### Exercise
Which lines run from the one containing "Select the 78% efficiency value" through the last line of the records? Copy them exactly, leaving pictures out.

### Information provided
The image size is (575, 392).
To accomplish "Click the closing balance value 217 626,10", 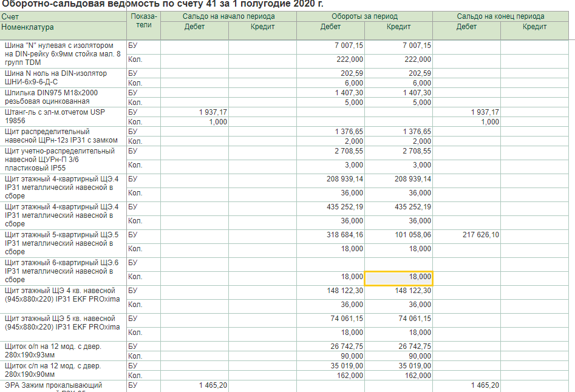I will pos(480,235).
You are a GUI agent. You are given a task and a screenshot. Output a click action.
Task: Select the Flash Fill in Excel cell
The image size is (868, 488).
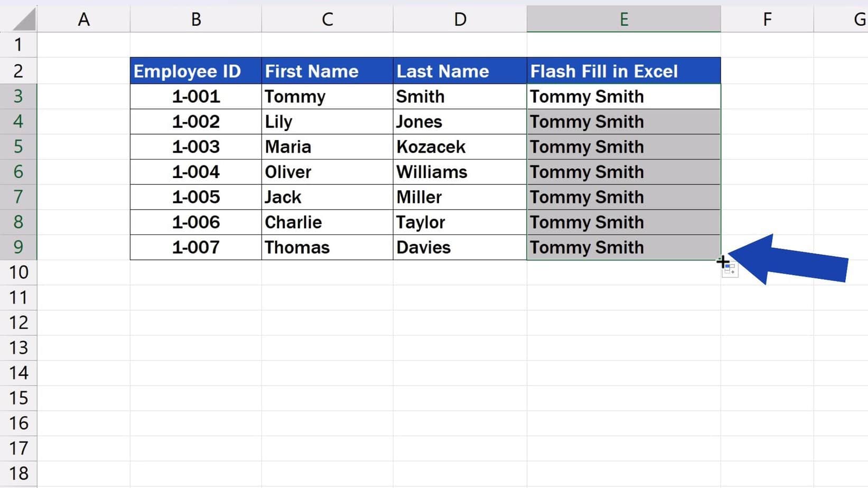[623, 71]
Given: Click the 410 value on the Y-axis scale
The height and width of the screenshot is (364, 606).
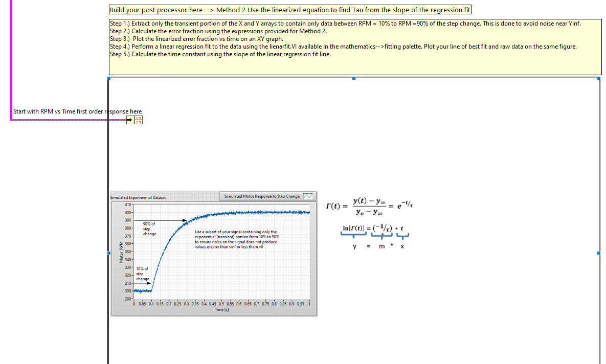Looking at the screenshot, I should coord(128,205).
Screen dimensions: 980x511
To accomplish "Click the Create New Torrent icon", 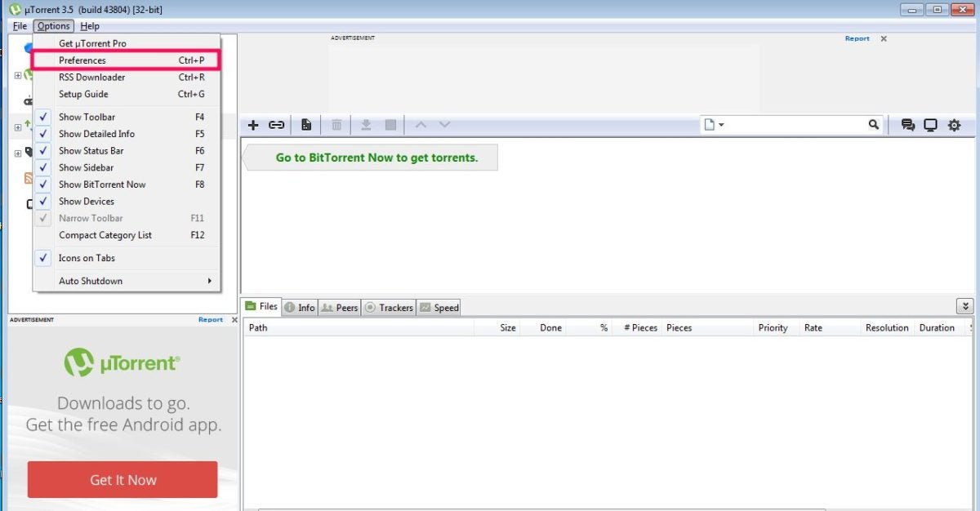I will [306, 125].
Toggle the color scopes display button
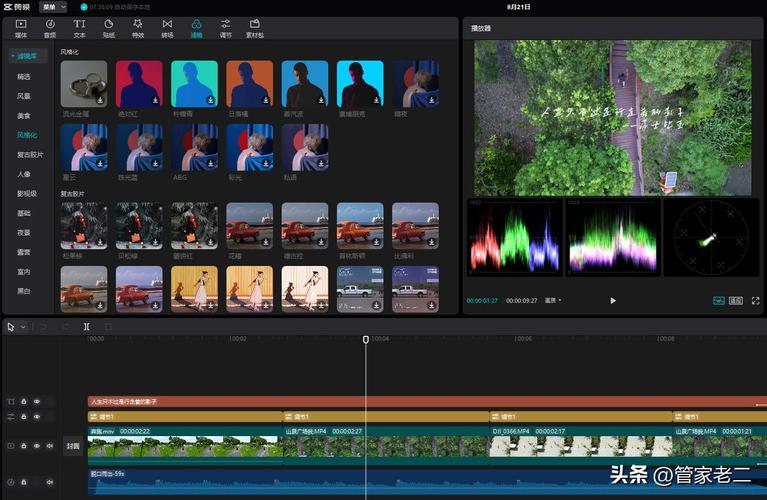This screenshot has width=767, height=500. [718, 300]
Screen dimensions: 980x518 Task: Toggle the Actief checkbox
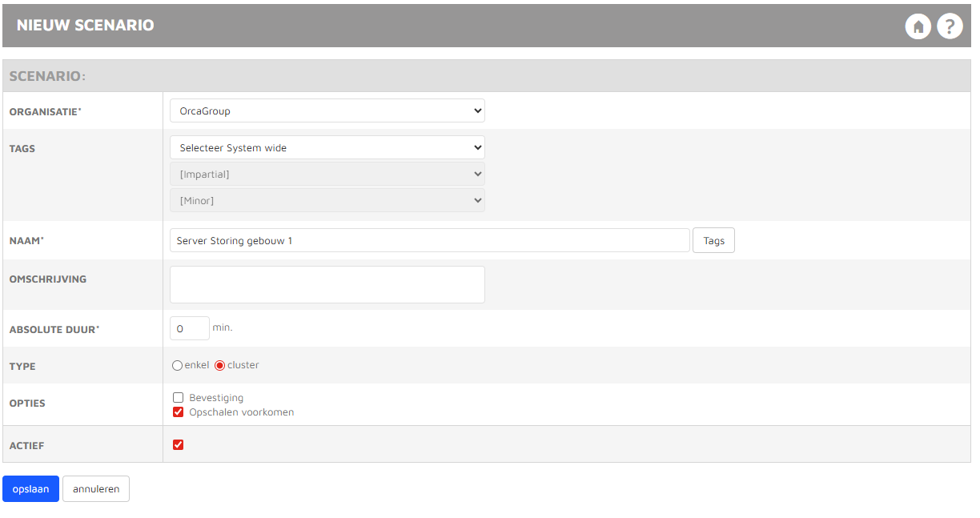[x=179, y=444]
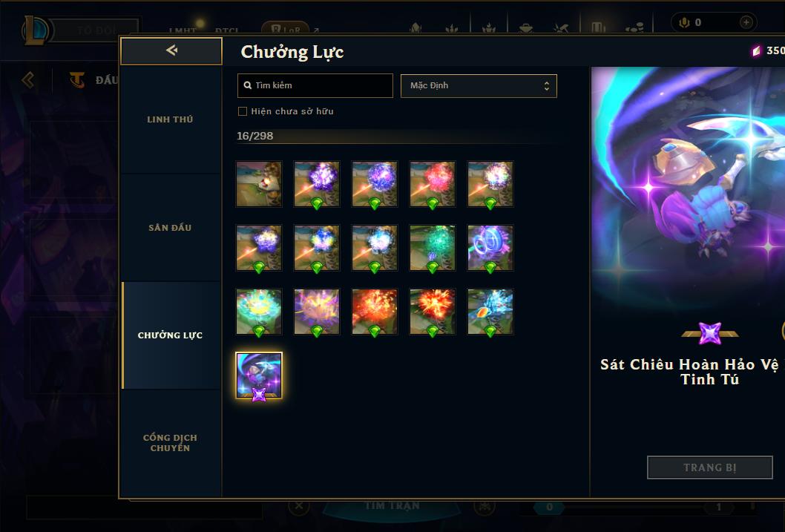Open the Linh Thú tab
785x532 pixels.
click(170, 119)
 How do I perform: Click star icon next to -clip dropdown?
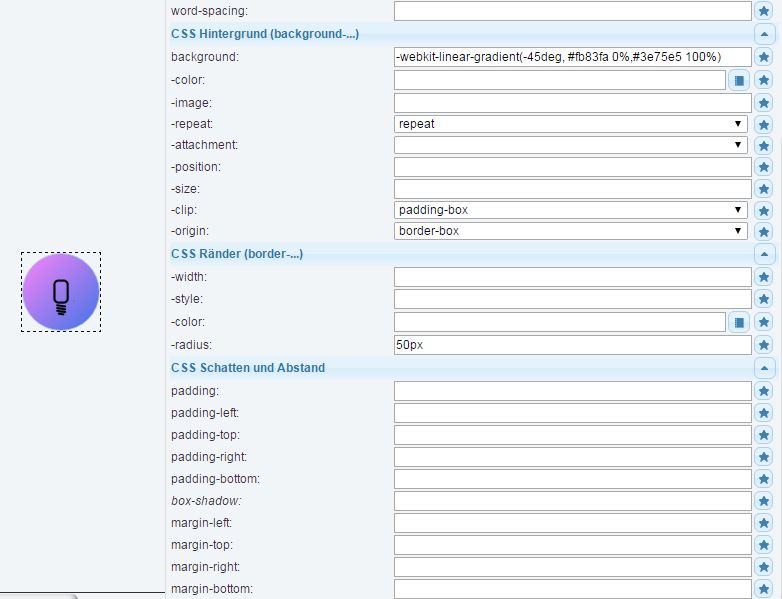click(764, 210)
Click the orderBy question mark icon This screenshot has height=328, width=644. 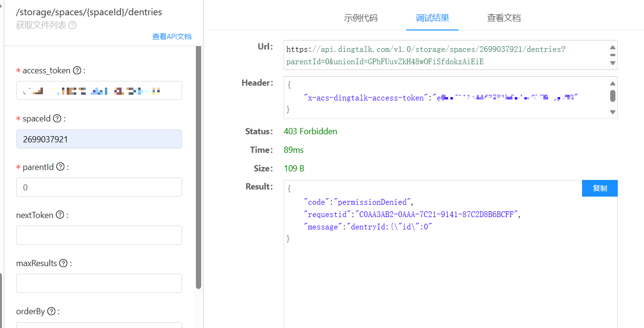point(51,311)
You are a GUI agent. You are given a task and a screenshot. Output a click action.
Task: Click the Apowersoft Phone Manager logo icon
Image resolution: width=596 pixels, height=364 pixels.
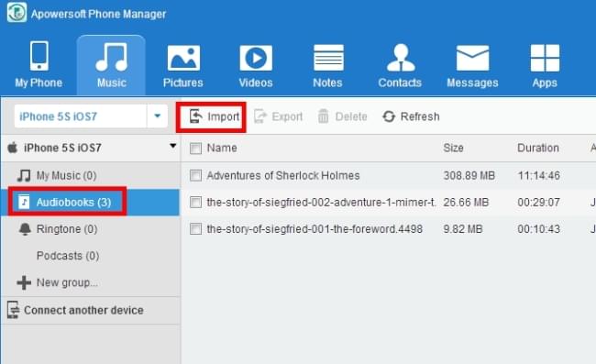coord(17,12)
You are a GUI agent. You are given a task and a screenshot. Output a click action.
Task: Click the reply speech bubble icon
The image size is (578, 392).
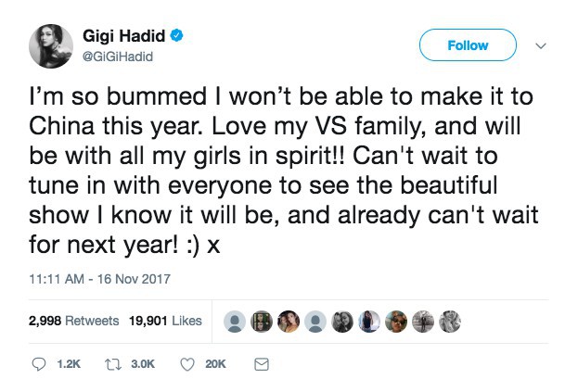tap(39, 365)
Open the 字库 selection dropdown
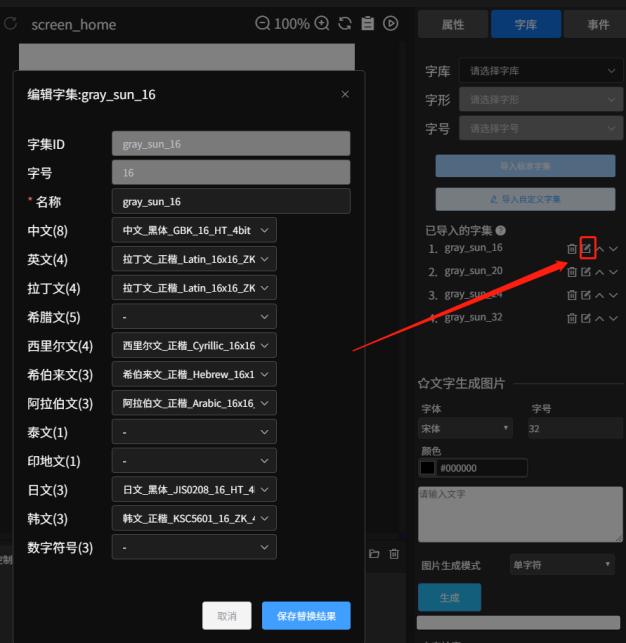 pos(541,71)
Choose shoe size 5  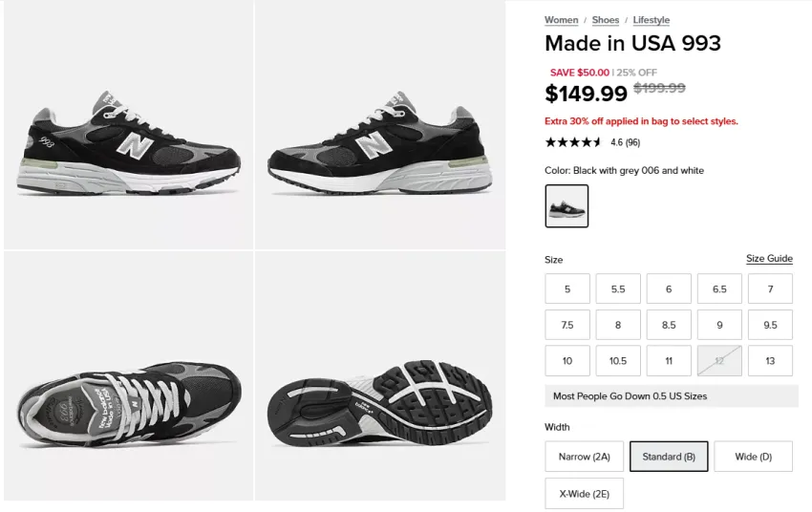tap(567, 288)
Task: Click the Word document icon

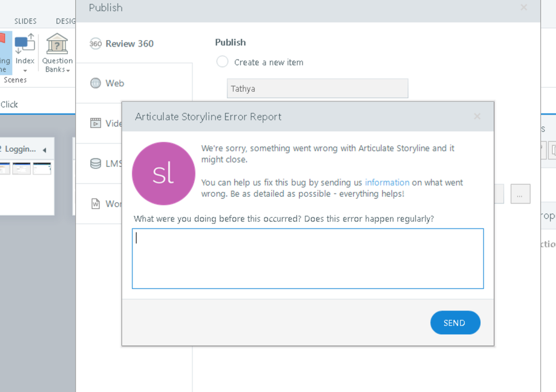Action: tap(96, 204)
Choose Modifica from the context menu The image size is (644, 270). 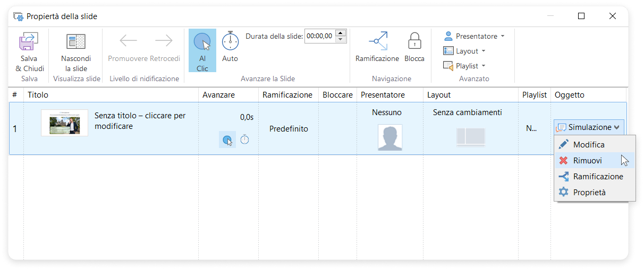tap(588, 145)
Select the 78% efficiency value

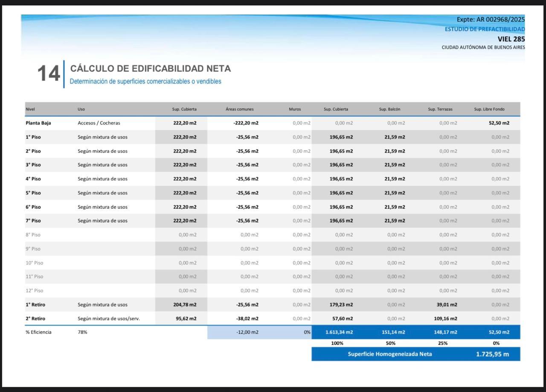pyautogui.click(x=82, y=332)
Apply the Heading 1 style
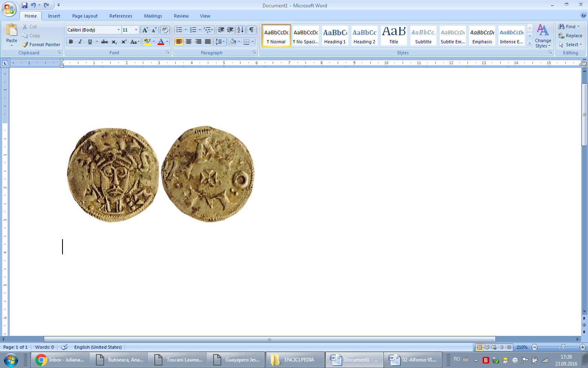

### Answer
Select the 78% efficiency value

pyautogui.click(x=82, y=332)
Apply the Heading 1 style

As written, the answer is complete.